The Mother of All Problems
Besides not acting like a 5-year-old?
It's good you can admit your snottiness, but surely you can go one better and put a lid on it entirely, instead of indulging the urge and then "explaining" -- aka defending -- it later.
That's no way to treat your mom, and you aren't doing yourself any favors, either. You resent her saying things that diminish your confidence and adult pride, right? So don't you think your mom, as well as your confidence and adult pride, would be better served by your saying honestly, "Mom, I feel diminished when you say things like that"?
True, she might still act all wounded; you picked up your snap-habit somewhere. This is, after all, classic family stuff. But at least she'll get information about your feelings that she can process later, instead of just a verbal kick in the chops.
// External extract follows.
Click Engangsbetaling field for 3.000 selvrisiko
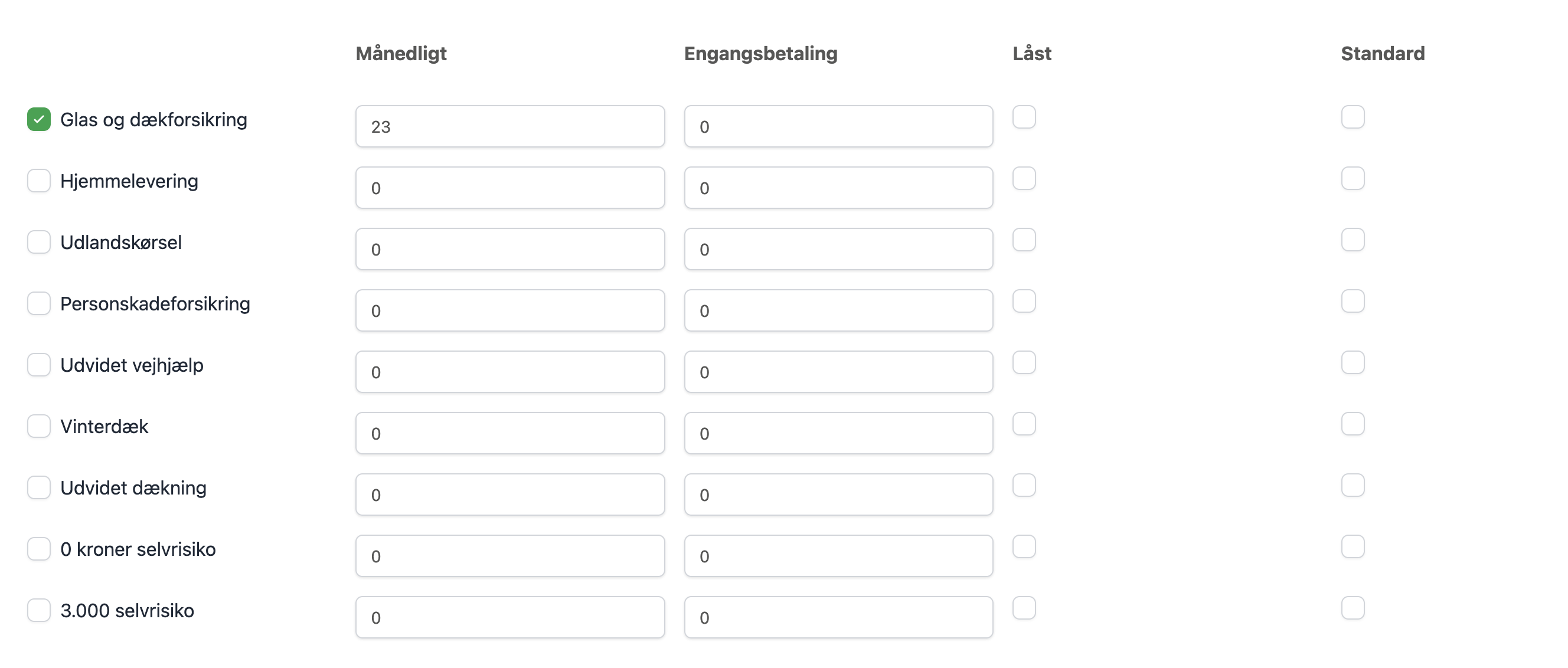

Then you can bring up the larger subject of the way you two communicate -- also later, when you're calm.
Or, you can not bring it up. Ten years into your independence, you have not only the awareness that mom-bombs will fly but also the power to duck them. That has to feel better than exploding every time.
A few months ago, my girlfriend broke up with me, saying she needed to "experience" more of college life (i.e., get drunk three nights a week and not be held accountable for whom she goes home with). She's 20 and has a few semesters left; I'm 22, graduated, but live in the area. After we broke up we tried to maintain some type of relationship, but it ended in my telling her to leave me alone, I never want to talk to you again. Now she's telling me she realized her mistake and wants to work it out. I love her to death but I'm skeptical because she's done this before, and I don't think I can handle the ordeal again. Am I an idiot for even listening to her?
Trick question. You can be an idiot for ignoring, believing, tuning out -- in other words, for not listening -- but never for listening. Not if you do it right. In fact, that's exactly what I advise. Listen not just to her words but also to her. I think you'll hear someone you love saying that she got lost while she was trying to find her way and that she'd now like to take shelter in you. But you already know -- she won't find it through you, or through anyone but herself.